• **What you have to do**:
All that is needed is every line of the listing below that has "will".

━━━ Source data

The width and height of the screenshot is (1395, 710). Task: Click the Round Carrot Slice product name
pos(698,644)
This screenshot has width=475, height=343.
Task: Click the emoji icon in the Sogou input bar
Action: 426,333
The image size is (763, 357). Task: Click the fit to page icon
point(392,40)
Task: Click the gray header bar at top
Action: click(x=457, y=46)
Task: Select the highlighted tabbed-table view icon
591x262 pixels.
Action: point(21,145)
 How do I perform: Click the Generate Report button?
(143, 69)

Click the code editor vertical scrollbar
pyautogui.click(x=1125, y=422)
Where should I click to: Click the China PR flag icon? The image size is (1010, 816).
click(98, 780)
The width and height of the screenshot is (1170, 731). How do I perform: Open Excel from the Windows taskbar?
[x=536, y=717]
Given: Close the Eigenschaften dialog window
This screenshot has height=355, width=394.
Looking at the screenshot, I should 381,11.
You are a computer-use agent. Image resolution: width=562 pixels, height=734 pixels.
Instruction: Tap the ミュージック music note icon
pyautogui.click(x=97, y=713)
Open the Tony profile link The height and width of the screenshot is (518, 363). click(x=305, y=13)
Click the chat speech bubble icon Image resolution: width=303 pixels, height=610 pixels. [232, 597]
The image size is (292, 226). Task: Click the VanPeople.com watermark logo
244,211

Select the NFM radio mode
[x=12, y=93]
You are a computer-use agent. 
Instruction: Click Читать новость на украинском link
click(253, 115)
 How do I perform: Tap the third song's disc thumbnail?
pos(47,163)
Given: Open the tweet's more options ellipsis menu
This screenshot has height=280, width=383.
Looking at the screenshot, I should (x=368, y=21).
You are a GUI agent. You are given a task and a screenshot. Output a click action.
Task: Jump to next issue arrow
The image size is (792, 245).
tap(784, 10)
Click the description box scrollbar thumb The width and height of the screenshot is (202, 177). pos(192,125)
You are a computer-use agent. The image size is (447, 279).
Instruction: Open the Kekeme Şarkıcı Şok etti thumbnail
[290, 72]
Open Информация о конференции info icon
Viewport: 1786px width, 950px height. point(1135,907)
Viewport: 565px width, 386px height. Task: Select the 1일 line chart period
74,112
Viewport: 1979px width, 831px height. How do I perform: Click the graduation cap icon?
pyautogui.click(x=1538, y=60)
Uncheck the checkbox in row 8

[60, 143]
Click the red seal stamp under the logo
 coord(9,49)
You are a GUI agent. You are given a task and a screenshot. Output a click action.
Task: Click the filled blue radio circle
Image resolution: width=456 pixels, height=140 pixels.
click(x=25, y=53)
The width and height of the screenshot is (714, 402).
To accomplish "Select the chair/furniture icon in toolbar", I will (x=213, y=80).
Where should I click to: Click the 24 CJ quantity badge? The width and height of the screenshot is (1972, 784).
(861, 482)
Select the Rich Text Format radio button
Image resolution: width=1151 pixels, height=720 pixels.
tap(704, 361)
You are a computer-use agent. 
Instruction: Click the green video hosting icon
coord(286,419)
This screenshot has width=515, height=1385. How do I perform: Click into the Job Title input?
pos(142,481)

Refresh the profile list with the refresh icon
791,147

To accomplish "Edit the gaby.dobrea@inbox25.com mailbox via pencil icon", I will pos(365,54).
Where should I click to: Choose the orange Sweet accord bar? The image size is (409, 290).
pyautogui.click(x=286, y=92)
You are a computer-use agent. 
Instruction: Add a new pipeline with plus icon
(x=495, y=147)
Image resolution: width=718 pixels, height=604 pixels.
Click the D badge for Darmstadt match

━━━━━━

• **Answer space**:
To accomplish "Select the chair/furniture icon in toolbar", I will (x=213, y=80).
To accomplish "Edit the gaby.dobrea@inbox25.com mailbox via pencil icon", I will pos(365,54).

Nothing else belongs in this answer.